The loadings value range from -1 to 1 such that its value close to either end (1 or -1) is indicative of a strong influence of a particular feature to a specific component. Loadings can be thought of as analogous to correlation coefficient. To get the loadings we need to mutiple the eigenvectors with the square-root of egienvalues (reference).

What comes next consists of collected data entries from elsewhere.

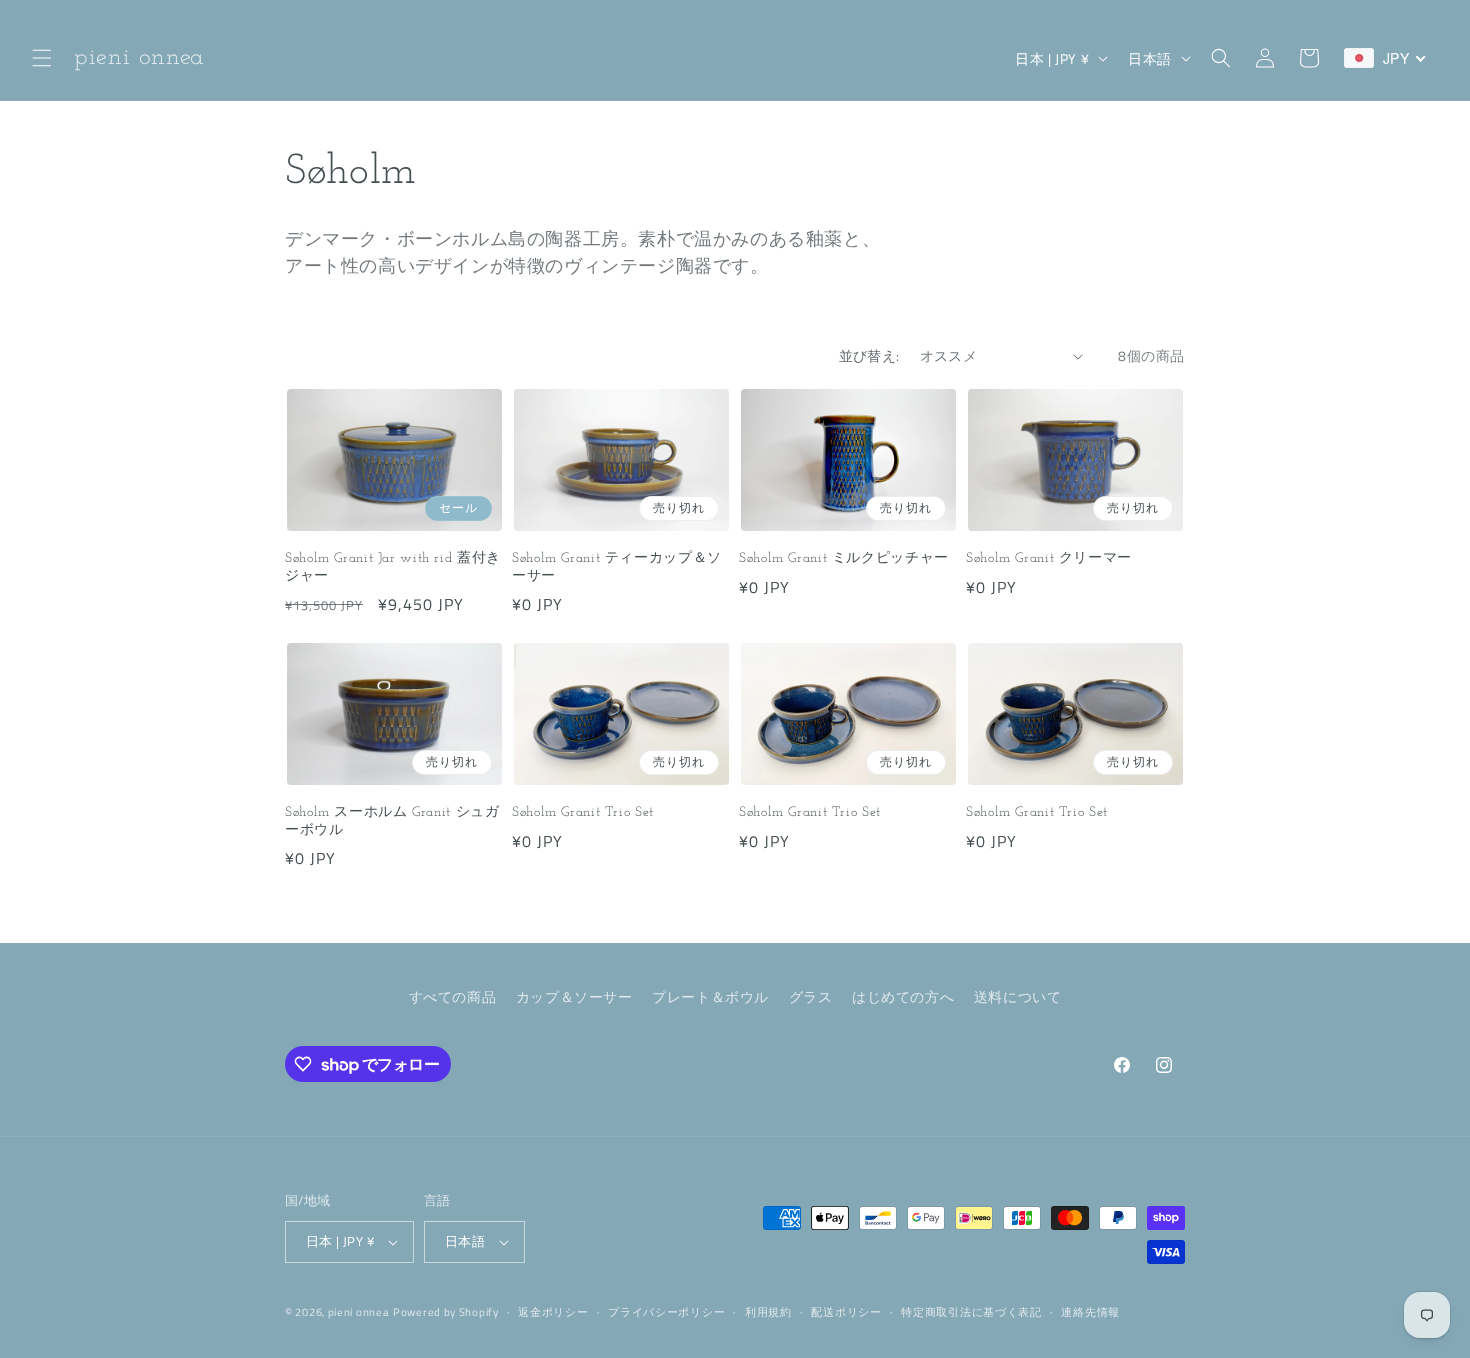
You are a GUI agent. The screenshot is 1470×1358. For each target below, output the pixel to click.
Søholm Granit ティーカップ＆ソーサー (617, 567)
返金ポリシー (553, 1312)
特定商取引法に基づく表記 (971, 1312)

pca_2015_model.explained_variance_
array([5.01231878, 1.3206679 , 0.62418533, 0.45207762, 0.30851375])
loadings2 = pca_2015_model.components_.T * np.sqrt(pca_2015_model.explained_variance_)
loading_matrix = pd.DataFrame(loadings2, columns=['pc1', 'pc2','pc3','pc4','pc5'], index=df_2015.columns.values[1:-1])
loading_matrix
pc1 pc2 pc3 pc4 pc5
Days-to-heading -0.369532 -0.835015 -0.178753 -0.282162 0.171208
Culm length (cm) -0.826093 -0.280601 0.163783 -0.221699 -0.100626
Panicle No. 0.543720 -0.548766 0.591266 0.208845 -0.103117
Panicle length (cm) -0.854466 -0.243123 -0.242804 0.360792 -0.108331
Rachis length (cm) -0.913990 -0.156715 -0.072516 0.336950 0.071613
Primary branch No. -0.804109 0.278571 0.331493 0.028416 0.409365
Sec. branch No. -0.914241 0.172605 0.110709 -0.157018 -0.238994
Spikelet No. -0.921839 0.229070 0.171628 -0.102605 -0.129926

The signs for the loadings are arbitary. The absolute number represents the correlation with the corresponding pincipal component. The opposite signs for the components indicate negative correlation within the components.

Biplot#

Biplot is a useful visualization methods for PCA as gives information about relationship of different features with principal components. This plot comprises of two plots (hence the name):

  1. A scatter plot showing transformed data along the first two principle components

  2. PCA loadings as arrows

Visual analysis of this plot can give information about the extent to which different features affect a specific principal components.

coeff = loading_matrix.values
plt.scatter(pca_2015_fit[:,0], pca_2015_fit[:,1], marker='.', alpha=0.5)
for i in range(8):
    plt.arrow(0, 0, coeff[i,0], coeff[i,1], color = 'k', \
              alpha=0.5, linestyle = '-',linewidth = 1.5, overhang=0.2)
_images/90f3b57aaeee43960fa326c8a94944349dd4dfbc492ed8d56924f95b83c93662.png

Customising the biplot to match the figure given in the manuscript. The circle in the graph represents 100% variance explained.

#coeff = np.transpose(pca_2015.components_[0:2, :])
coeff = loading_matrix.values
for i in range(8):
        plt.arrow(0, 0, coeff[i,0], coeff[i,1], color = 'k', alpha = 0.9, \
                  linestyle = '-',linewidth = 1.5, overhang=0.2)
        plt.text(coeff[i,0]*1.25, coeff[i,1]*1.25, \
                 df_2015.columns.values[1:-1][i], color = 'k', ha = 'center', \
                 va = 'center',fontsize=10)
circle1 = plt.Circle((0, 0), 1, color='grey',fill=False)
plt.gca().add_patch(circle1)
plt.plot([0, 0], [-1, 1], color='grey', linestyle='-', linewidth=1)
plt.plot([-1, 1], [0, 0], color='grey', linestyle='-', linewidth=1)

plt.gca().set_box_aspect(1)

plt.xlabel(f"PC1 ({pca_2015_model.explained_variance_ratio_[0]*100:.2f}%)")
plt.ylabel(f"PC2 ({pca_2015_model.explained_variance_ratio_[1]*100:.2f}%)")

plt.yticks(ticks=[-1,-0.5,0,0.5,1])
plt.title("PCA loading for the 2015 data")

plt.show()
_images/5966db058ebfef47f8cb3d02099ace080ab4e8e38622b1e604ff107909859dbc.png

Compare the above graph with Figure 1B of this manuscript. For a discussion on the results see the supplementary material.

Exercise#

Create a figure showing PCA loadings for the 2014 data.